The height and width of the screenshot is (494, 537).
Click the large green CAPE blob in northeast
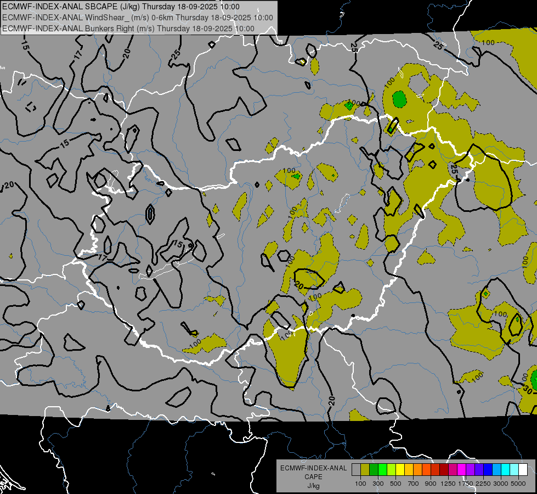pos(399,99)
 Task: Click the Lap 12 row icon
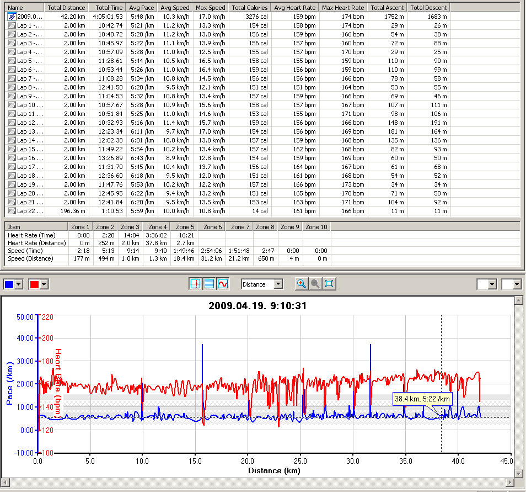pos(12,123)
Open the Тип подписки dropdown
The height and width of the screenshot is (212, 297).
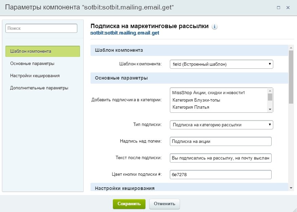[221, 125]
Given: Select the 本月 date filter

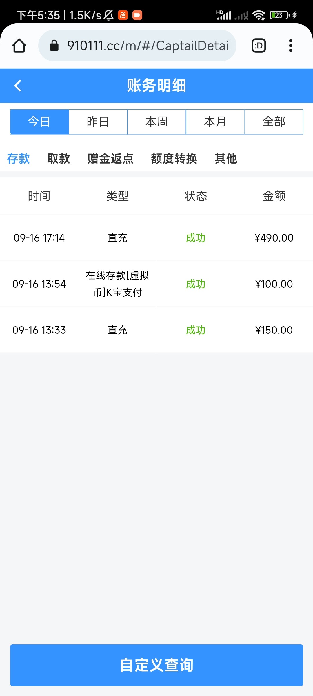Looking at the screenshot, I should (215, 122).
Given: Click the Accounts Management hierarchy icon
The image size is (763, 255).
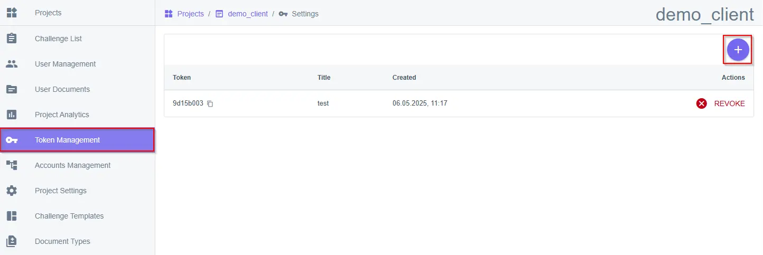Looking at the screenshot, I should (x=12, y=165).
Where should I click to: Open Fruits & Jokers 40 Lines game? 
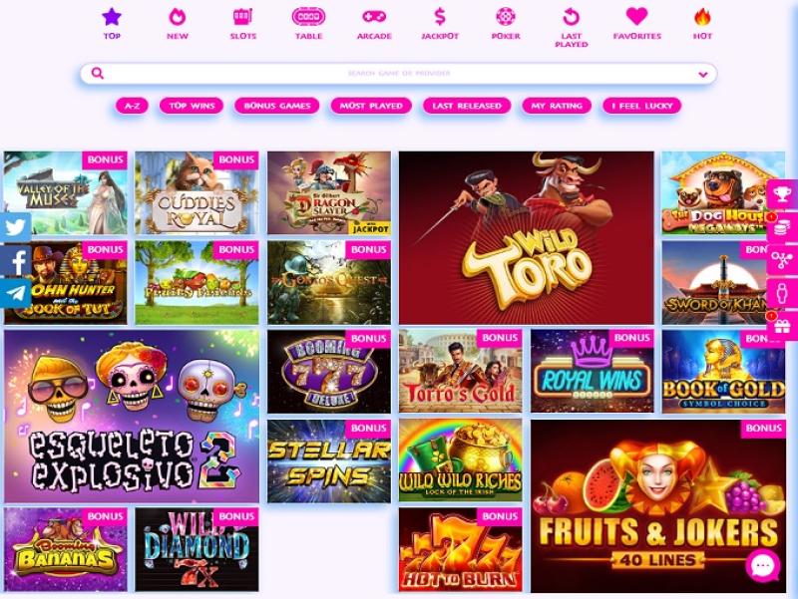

*Exercise objective*.
Without carrying over any pictures, retype the records above exactly.

*Result of the exercise*.
The height and width of the screenshot is (494, 537).
Click the large green CAPE blob in northeast
pos(399,99)
 Task: Click the Lap 12 row icon
pos(12,123)
Open the Тип подписки dropdown
The height and width of the screenshot is (212, 297).
[221, 125]
Given: Select the 本月 date filter

Looking at the screenshot, I should (215, 122).
Given: Click the Accounts Management hierarchy icon
The image size is (763, 255).
Looking at the screenshot, I should (x=12, y=165).
Where should I click to: Open Fruits & Jokers 40 Lines game? 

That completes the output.